**TO BE DONE:**
In the data, take the part that opens with the line containing "This screenshot has height=661, width=856." and closes with the line containing "Action: pyautogui.click(x=628, y=64)". Write those lines out again, swapping "checkbox" for "check box" and leaving everything else as it is.

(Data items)
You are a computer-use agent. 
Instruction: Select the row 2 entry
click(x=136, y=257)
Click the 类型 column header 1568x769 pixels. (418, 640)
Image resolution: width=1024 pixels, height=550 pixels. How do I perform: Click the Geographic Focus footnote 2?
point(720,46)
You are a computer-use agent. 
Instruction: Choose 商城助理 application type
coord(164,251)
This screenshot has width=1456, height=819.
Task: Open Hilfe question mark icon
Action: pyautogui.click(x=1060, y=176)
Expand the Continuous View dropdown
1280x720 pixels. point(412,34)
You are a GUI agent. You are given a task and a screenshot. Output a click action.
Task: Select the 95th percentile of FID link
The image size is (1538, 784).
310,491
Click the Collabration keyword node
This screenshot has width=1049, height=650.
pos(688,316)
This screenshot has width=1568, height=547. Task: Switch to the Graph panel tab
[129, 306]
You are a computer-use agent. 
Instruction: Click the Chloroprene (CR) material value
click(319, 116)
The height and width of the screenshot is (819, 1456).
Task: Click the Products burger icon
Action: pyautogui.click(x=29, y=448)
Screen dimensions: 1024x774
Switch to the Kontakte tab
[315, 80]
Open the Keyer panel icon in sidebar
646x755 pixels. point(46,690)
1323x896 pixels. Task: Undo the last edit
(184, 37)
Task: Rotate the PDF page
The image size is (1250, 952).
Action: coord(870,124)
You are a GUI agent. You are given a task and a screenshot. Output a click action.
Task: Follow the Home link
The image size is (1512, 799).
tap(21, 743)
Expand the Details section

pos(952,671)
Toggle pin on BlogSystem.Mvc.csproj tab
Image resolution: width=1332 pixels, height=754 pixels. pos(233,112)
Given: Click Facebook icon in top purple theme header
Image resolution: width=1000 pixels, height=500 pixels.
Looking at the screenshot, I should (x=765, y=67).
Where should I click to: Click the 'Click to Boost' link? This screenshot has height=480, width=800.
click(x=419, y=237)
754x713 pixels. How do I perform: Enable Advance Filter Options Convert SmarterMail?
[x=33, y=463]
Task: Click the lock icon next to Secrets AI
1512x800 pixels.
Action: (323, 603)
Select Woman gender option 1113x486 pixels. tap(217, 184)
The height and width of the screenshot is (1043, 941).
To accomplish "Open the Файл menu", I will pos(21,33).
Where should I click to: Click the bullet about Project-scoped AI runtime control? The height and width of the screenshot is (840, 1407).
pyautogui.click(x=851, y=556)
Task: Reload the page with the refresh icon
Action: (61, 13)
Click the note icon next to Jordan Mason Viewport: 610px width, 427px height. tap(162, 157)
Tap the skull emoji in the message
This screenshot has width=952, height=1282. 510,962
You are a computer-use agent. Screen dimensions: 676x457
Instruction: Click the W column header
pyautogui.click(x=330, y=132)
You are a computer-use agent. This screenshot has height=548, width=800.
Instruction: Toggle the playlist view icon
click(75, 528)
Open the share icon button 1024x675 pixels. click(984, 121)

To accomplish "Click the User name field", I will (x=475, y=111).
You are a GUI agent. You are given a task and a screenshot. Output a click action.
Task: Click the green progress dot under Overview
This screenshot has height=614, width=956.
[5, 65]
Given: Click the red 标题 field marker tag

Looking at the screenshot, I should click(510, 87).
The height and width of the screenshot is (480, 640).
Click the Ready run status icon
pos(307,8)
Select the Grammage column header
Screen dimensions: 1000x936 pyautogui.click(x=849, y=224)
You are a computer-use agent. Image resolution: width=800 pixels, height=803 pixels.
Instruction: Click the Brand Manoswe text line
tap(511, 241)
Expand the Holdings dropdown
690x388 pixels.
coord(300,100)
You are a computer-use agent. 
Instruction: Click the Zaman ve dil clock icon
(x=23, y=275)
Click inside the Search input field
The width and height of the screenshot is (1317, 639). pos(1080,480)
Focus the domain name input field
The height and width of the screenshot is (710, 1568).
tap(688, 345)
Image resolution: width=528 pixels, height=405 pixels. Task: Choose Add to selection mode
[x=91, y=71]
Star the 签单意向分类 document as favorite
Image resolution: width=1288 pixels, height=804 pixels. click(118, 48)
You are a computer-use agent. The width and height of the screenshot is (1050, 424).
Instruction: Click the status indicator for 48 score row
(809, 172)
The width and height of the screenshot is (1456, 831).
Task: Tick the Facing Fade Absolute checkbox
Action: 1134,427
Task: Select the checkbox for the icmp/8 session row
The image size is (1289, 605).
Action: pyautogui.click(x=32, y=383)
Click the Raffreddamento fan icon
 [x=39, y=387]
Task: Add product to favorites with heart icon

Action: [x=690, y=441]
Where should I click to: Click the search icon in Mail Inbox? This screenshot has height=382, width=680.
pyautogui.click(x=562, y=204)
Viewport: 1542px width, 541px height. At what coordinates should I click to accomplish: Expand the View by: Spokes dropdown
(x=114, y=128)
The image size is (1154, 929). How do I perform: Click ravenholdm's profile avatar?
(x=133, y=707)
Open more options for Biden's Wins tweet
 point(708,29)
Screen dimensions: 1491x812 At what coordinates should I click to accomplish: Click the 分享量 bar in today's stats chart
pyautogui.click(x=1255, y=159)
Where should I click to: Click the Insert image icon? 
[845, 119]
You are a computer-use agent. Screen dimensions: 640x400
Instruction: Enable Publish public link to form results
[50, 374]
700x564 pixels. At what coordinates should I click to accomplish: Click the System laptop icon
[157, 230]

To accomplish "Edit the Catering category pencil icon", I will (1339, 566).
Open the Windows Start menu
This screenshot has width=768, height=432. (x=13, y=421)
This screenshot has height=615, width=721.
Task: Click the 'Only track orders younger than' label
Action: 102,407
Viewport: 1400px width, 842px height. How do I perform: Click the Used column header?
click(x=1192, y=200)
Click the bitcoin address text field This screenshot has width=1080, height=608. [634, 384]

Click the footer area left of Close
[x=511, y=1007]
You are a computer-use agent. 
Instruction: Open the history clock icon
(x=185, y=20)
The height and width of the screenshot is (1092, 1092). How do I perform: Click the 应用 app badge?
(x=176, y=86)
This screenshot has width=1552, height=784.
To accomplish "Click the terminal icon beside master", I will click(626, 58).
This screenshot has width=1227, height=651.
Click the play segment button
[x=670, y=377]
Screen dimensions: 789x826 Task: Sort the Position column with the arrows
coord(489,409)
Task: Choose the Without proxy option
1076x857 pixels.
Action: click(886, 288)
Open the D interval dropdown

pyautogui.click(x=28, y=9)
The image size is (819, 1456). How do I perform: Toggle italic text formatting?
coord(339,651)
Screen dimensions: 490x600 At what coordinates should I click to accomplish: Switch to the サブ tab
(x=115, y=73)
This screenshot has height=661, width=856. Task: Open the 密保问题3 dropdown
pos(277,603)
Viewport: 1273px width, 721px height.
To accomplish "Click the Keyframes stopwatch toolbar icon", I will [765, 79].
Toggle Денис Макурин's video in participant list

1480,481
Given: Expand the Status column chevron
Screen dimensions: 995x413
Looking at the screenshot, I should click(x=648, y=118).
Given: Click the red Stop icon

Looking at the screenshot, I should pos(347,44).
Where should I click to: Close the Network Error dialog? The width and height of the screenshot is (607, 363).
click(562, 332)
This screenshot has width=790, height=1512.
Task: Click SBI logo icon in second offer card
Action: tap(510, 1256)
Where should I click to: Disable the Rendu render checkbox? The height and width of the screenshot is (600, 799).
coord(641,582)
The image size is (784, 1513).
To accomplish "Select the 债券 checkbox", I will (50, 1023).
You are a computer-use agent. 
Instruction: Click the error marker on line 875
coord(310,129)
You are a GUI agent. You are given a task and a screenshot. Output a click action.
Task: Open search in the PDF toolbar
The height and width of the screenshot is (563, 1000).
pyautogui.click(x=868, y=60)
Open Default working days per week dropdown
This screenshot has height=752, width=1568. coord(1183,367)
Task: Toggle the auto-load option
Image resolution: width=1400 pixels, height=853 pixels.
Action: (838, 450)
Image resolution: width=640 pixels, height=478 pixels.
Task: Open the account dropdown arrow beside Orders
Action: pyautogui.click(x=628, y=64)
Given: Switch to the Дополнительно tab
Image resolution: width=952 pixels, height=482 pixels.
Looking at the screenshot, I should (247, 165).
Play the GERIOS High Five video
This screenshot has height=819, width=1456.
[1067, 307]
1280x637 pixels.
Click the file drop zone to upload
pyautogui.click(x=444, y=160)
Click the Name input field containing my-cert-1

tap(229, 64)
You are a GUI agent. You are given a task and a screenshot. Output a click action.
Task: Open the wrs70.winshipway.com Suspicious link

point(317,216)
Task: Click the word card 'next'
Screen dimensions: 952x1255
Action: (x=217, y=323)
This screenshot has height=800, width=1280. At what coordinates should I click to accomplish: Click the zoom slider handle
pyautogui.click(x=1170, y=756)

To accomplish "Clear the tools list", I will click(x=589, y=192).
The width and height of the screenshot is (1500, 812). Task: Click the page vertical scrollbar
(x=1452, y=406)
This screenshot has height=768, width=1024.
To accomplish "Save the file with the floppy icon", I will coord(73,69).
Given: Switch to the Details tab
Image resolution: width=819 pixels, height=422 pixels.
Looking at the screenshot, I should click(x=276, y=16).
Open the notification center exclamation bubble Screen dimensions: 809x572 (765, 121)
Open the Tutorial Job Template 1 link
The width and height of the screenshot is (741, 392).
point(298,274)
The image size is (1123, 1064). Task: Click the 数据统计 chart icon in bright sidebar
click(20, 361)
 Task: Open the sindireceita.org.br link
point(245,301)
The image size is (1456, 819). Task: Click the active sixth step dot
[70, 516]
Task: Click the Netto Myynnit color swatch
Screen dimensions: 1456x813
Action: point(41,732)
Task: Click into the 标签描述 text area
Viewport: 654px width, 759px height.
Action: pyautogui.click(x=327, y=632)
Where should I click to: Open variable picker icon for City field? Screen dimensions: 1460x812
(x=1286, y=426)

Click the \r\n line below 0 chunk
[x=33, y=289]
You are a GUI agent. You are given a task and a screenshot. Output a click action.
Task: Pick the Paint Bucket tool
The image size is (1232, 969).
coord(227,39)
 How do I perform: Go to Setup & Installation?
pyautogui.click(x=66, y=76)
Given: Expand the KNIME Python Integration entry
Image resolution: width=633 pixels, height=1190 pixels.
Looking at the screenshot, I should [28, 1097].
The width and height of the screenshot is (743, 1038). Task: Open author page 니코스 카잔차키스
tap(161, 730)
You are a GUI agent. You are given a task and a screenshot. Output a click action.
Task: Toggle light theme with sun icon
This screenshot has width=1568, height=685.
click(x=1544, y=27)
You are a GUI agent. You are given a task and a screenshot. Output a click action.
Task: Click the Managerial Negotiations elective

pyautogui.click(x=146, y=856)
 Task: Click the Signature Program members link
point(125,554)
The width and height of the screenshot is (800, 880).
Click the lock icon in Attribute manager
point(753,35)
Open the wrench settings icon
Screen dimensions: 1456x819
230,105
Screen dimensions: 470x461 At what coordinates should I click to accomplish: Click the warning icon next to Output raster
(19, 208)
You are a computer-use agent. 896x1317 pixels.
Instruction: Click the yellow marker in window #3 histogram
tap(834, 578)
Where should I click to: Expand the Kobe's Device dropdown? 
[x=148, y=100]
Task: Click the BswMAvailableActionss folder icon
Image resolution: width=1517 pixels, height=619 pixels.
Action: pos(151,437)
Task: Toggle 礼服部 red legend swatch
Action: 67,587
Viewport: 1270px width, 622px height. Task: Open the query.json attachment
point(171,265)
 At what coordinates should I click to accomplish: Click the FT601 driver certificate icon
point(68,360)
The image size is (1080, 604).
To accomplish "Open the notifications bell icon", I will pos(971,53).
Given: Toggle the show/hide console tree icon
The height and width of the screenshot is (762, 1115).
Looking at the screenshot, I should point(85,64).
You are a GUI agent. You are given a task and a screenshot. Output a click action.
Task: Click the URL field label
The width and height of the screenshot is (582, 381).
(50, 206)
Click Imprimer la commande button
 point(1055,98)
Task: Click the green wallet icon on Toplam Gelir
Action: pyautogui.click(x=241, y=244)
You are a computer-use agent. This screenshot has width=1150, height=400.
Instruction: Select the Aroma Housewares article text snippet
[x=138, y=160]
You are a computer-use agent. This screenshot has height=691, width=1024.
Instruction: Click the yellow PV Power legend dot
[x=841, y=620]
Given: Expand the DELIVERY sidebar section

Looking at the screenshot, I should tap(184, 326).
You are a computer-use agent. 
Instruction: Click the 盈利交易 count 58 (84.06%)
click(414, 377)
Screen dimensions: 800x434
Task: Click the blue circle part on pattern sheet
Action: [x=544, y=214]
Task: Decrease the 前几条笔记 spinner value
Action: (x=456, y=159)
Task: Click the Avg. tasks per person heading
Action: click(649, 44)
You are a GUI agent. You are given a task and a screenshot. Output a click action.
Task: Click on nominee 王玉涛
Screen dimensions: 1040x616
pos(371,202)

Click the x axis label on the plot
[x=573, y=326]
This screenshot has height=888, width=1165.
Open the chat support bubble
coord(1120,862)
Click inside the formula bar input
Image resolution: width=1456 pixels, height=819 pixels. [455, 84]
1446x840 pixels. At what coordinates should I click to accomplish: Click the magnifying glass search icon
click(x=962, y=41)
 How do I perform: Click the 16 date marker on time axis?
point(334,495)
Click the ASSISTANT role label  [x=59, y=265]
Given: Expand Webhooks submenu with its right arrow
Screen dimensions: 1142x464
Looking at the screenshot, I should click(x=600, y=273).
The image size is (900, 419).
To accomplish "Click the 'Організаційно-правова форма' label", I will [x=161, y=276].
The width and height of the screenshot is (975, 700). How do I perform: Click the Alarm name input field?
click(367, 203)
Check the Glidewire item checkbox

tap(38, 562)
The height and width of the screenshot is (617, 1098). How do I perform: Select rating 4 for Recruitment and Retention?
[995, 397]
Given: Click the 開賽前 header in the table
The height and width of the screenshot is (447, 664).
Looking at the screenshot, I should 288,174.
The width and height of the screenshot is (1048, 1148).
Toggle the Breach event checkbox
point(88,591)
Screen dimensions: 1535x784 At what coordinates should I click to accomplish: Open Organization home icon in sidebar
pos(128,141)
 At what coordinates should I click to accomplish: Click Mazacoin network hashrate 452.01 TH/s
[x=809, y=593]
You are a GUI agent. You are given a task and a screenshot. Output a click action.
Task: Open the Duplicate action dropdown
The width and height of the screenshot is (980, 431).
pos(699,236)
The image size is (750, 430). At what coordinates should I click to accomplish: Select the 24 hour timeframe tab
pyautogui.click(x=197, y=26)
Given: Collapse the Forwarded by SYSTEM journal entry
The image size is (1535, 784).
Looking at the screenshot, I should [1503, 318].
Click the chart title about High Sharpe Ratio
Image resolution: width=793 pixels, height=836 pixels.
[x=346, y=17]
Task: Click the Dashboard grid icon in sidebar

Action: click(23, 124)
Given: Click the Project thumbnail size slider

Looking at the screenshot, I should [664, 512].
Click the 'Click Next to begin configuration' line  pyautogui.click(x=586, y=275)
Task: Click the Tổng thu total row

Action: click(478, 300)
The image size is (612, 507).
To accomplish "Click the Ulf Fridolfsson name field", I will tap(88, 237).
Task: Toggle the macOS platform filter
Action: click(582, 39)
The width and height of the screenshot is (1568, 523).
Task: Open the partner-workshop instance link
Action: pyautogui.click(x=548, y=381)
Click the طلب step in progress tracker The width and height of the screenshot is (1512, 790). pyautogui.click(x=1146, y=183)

**CORRECT RESPONSE:**
This screenshot has height=661, width=856. Task: Open the 密保问题3 dropdown
pos(277,603)
Viewport: 1273px width, 721px height.
To accomplish "Click the Keyframes stopwatch toolbar icon", I will [765, 79].
Toggle Денис Макурин's video in participant list

1480,481
Given: Expand the Status column chevron
Screen dimensions: 995x413
Looking at the screenshot, I should click(x=648, y=118).
Given: Click the red Stop icon

Looking at the screenshot, I should pos(347,44).
Where should I click to: Close the Network Error dialog? The width and height of the screenshot is (607, 363).
click(562, 332)
This screenshot has width=790, height=1512.
Task: Click SBI logo icon in second offer card
Action: tap(510, 1256)
Where should I click to: Disable the Rendu render check box? The height and width of the screenshot is (600, 799).
coord(641,582)
The image size is (784, 1513).
To accomplish "Select the 债券 check box", I will (50, 1023).
You are a computer-use agent. 
Instruction: Click the error marker on line 875
coord(310,129)
You are a GUI agent. You are given a task and a screenshot. Output a click action.
Task: Open search in the PDF toolbar
The height and width of the screenshot is (563, 1000).
pyautogui.click(x=868, y=60)
Open Default working days per week dropdown
This screenshot has height=752, width=1568. coord(1183,367)
Task: Toggle the auto-load option
Image resolution: width=1400 pixels, height=853 pixels.
Action: (838, 450)
Image resolution: width=640 pixels, height=478 pixels.
Task: Open the account dropdown arrow beside Orders
Action: pyautogui.click(x=628, y=64)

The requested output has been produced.